Copy every entry exactly, but skip the pictures.

----

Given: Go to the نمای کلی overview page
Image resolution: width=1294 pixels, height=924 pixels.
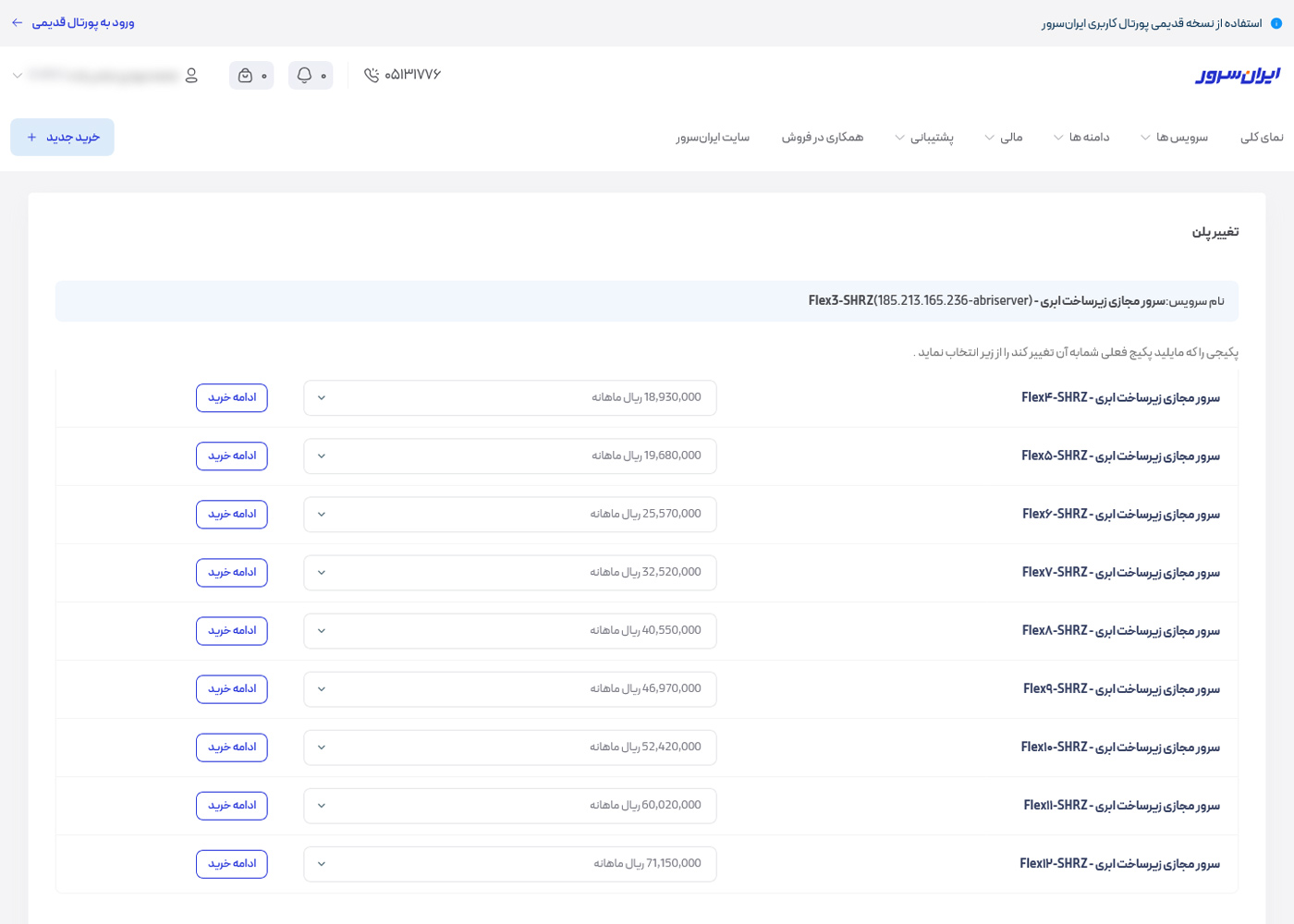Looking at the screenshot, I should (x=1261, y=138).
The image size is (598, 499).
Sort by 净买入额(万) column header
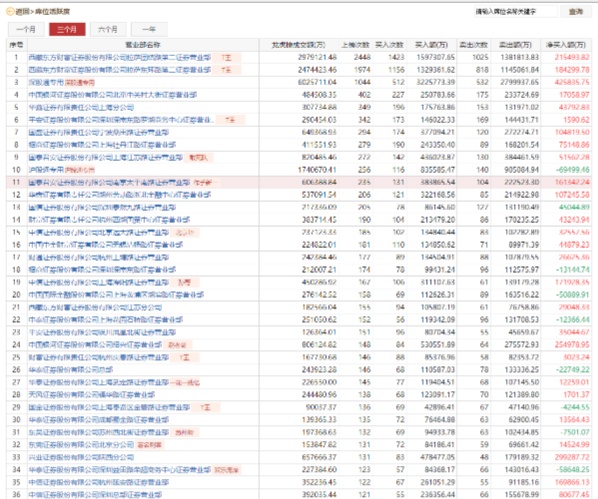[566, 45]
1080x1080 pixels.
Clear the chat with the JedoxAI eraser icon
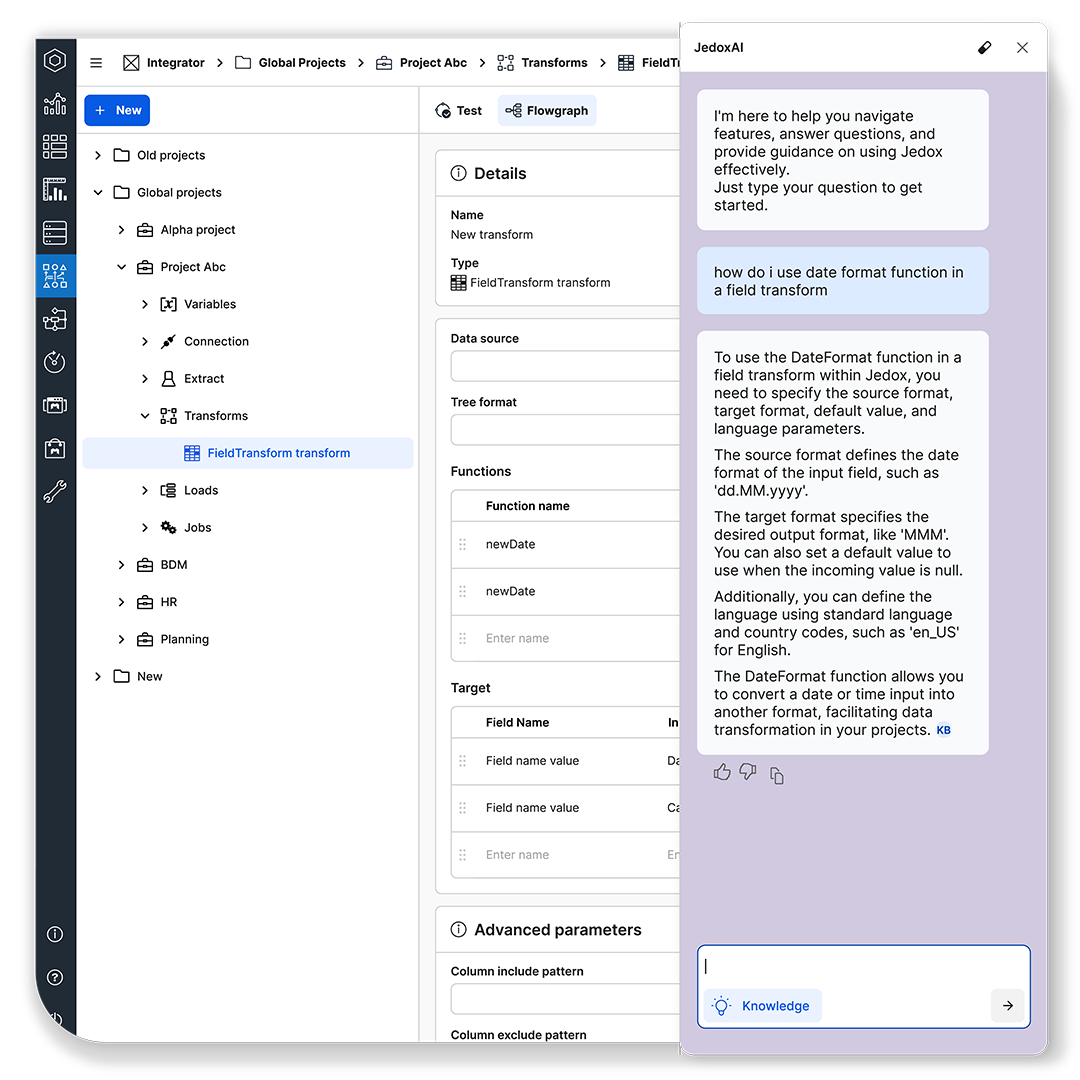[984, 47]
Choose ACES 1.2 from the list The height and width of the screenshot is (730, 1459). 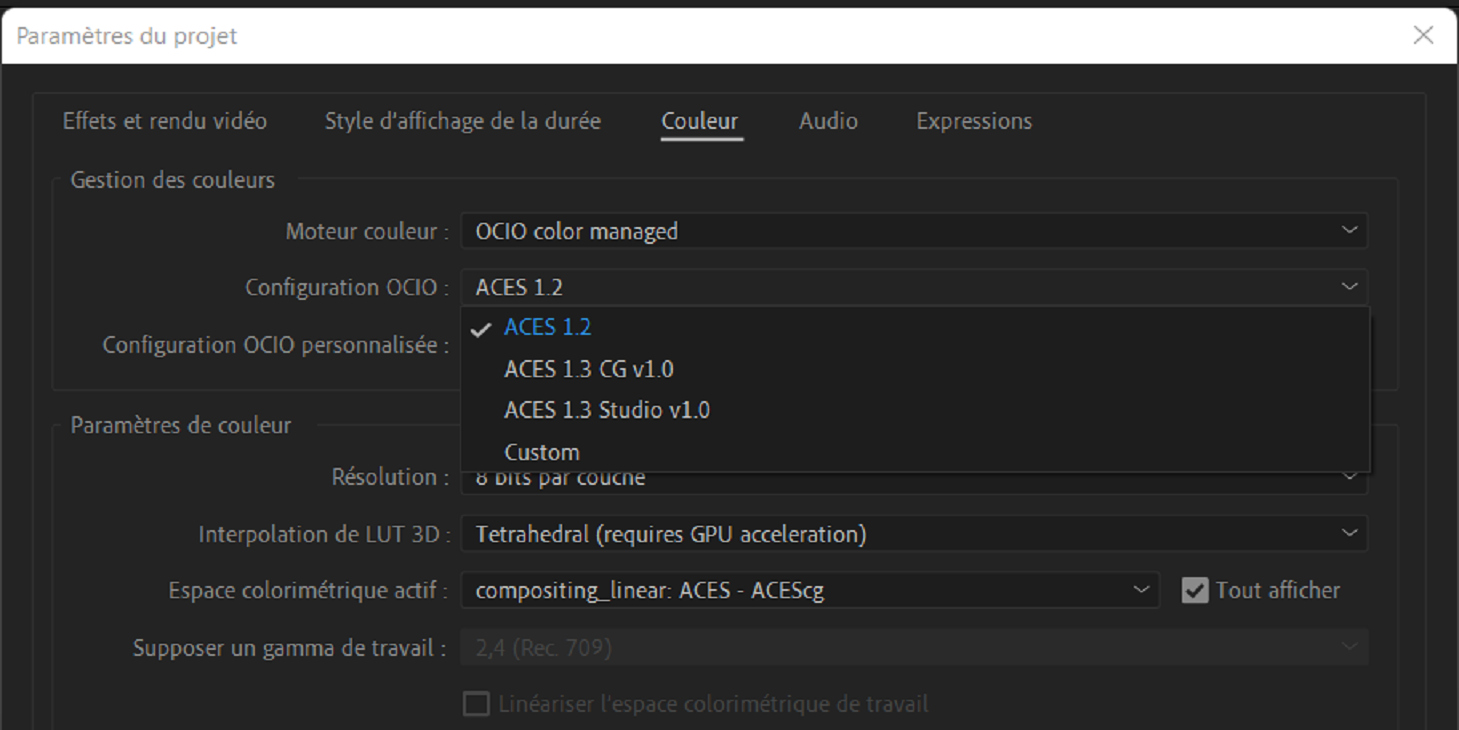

----

■ Reply ■
Given: Go to the نمای کلی overview page
Image resolution: width=1294 pixels, height=924 pixels.
Looking at the screenshot, I should (x=1261, y=138).
The image size is (598, 499).
Sort by 净买入额(万) column header
[566, 45]
1080x1080 pixels.
Clear the chat with the JedoxAI eraser icon
[984, 47]
Choose ACES 1.2 from the list The height and width of the screenshot is (730, 1459). 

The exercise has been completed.